Records to process:
==========
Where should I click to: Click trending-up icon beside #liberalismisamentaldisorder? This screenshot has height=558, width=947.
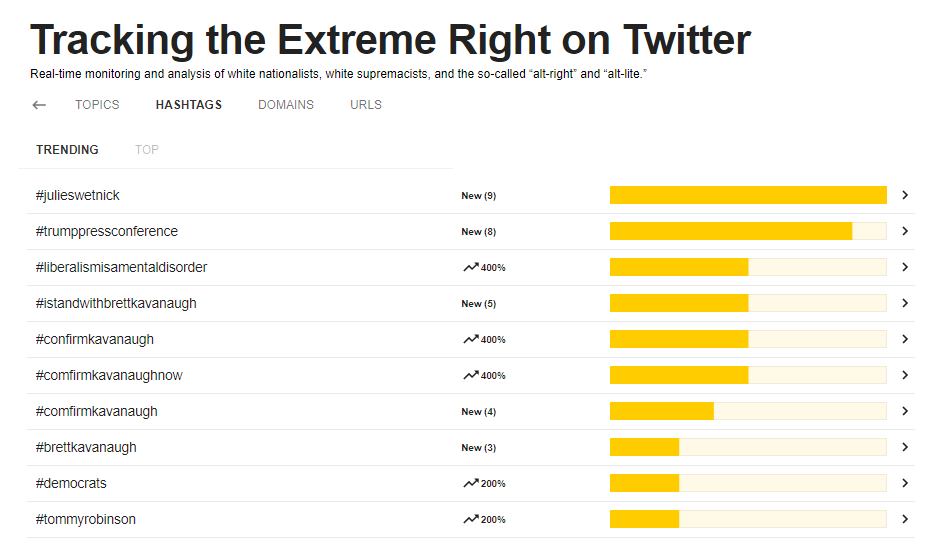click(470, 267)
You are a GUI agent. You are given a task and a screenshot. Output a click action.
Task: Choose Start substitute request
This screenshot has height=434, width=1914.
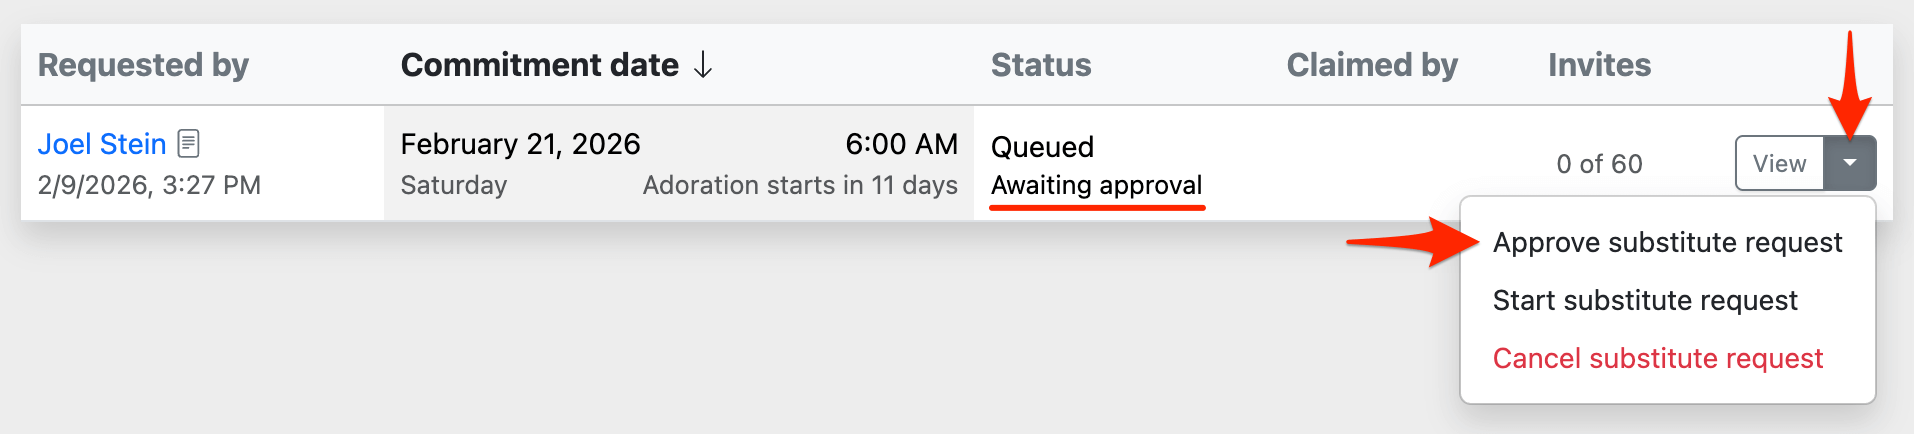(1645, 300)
==========
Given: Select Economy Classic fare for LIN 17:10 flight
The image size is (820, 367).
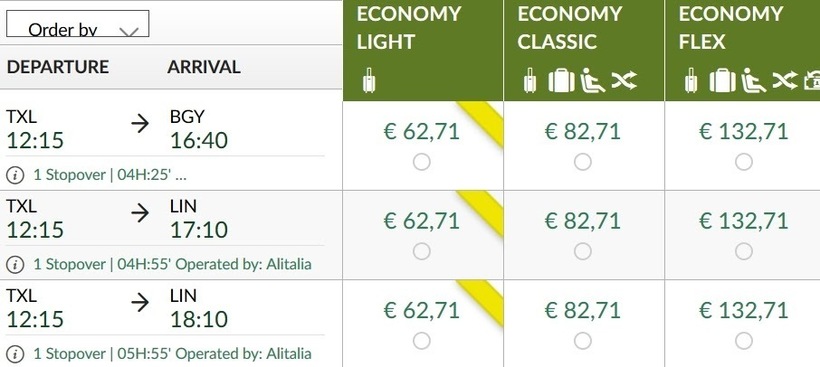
==========
Work item:
Reproduce the listing above only between the lines holding "Where should I" and "You are a GUI", inclusive. Every line must match exactly, and pictures are dropped.

Response:
Where should I click to: Click trending-up icon beside #liberalismisamentaldisorder? This screenshot has height=558, width=947.
click(470, 267)
You are a GUI agent. You are given a task and a screenshot. Output a click action.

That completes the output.